The European Court of Justice has ruled that a regulation in parts of Belgium that animals have to be pre-stunned before they are slaughtered, is legal. This makes shechita illegal in Belgium, as it is, for example, in Switzerland
Now it hardly behoves me to question the European Court of Justice. It’s hardly a level playing field, but I would refer them to Tommy Openshaw FRS, a surgeon at the London Hospital, who took the trouble to observe no less than 40 examples of both kinds of slaughter. He concluded that “Poleaxing is by no means a quick and painless death. I am absolutely in accord with the statement that to charge the Jews with cruelty in this matter, i.e.. the killing of animals, is grossly unjust.”
I agree that Mr. Openshaw said this is 1904, but there are a string of non-Jewish experts, over the last 100 plus years, who have studied the subject in depth and come to the same conclusion. A professor in America has looked at hundreds and agrees.
When I talked to the Veterinarian Association some years ago, they couldn’t come up with scientific evidence to the contrary. They are welcome to do so now if they can, but DEFRA, the government body responsible for animal welfare today in this country, have seen no reason to ban shechita. The House of Lords voted in its favour in the 1960s. This argument has run and run.
I think the European Court should be consistent, however. The ruling doesn’t apply to Deer, Wild Boer, Hares. Rabbits, Foxes, Pheasants, Partridge, Pigeons, Ducks and Geese. These can still be shot in Belgium if you’ve got a shooting licence. The fact that your shot may only wound the animals, who may then die in agony days later, doesn’t seem to worry the Court.
It’s no use suggesting that the ban on shechita only needs to apply to animals we eat. We can eat pheasants if we cut their throats – the Rothschilds put out nets on their estates in the 19th century to capture the pheasants and then did cut their throats. We can eat ducks and geese too. Non-Jews eat deer (venison) wild boer (pork) and pigeons, partridges and rabbits. There are any number of recipes in Escoffier using these animals to revitalise jaded palates.

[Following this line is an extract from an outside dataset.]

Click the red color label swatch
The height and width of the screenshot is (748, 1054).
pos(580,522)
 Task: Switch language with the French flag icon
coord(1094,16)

So, in the name of animal welfare, why doesn’t the court ban the shooting of these animals? Now, if you want a shooting licence in Belgium, you need to contact the Royal Saint-Hubert Club of Belgium which handles about 65% of the licences. Benoit Petit is the president of the Club and is listed under the Seigneurs des Ardennes, which sounds very important. The Hasidic community in Antwerp is led by Rabbi David Moshe Liebermann, who is a Talmud chochom and very highly regarded. He is also blind, but Antwerp is often called the last yeshivah in Europe. Their members are likely to be seriously affected.
I’m not sure that the views of M. Petit and Rabbi Liebermann are likely to agree. It does seem likely that M. Petit would have a bigger clout with the Belgian government, but then the Royal Saint-Hubert Club does have the royal appellation and I doubt that M. Petit has his own yarmulke like Prince Charles; I could be wrong, of course.
The argument about the humanity of shechita has been going on in Britain since at least Victorian times. A number of the officers of the British Veterinary Association also want shechita banned, but I haven’t seen them campaign for a ban on hunting. Again, I could be wrong, but upsetting rural England does not seem good public relations. Vets are widely used by farmers and farmers hunt. The RSPCA has also tried in the past to have shechita banned.
The main problem with justifying shechita is that the rules were laid down in the sixth centry. To admit that the Jews got it right 1,500 years ago, and that the modern vets haven’t improved on our laws is really tough. But then, as I‘ve said before, the Talmud can be shown, without questions, to have been that far ahead in any number of instances.
It’s highly likely that we’re going to have to defend shechita in the future, but fortunately we are organised to do so and with a Brexit deal at last, we don’t have to take any notice of the European Court of Justice.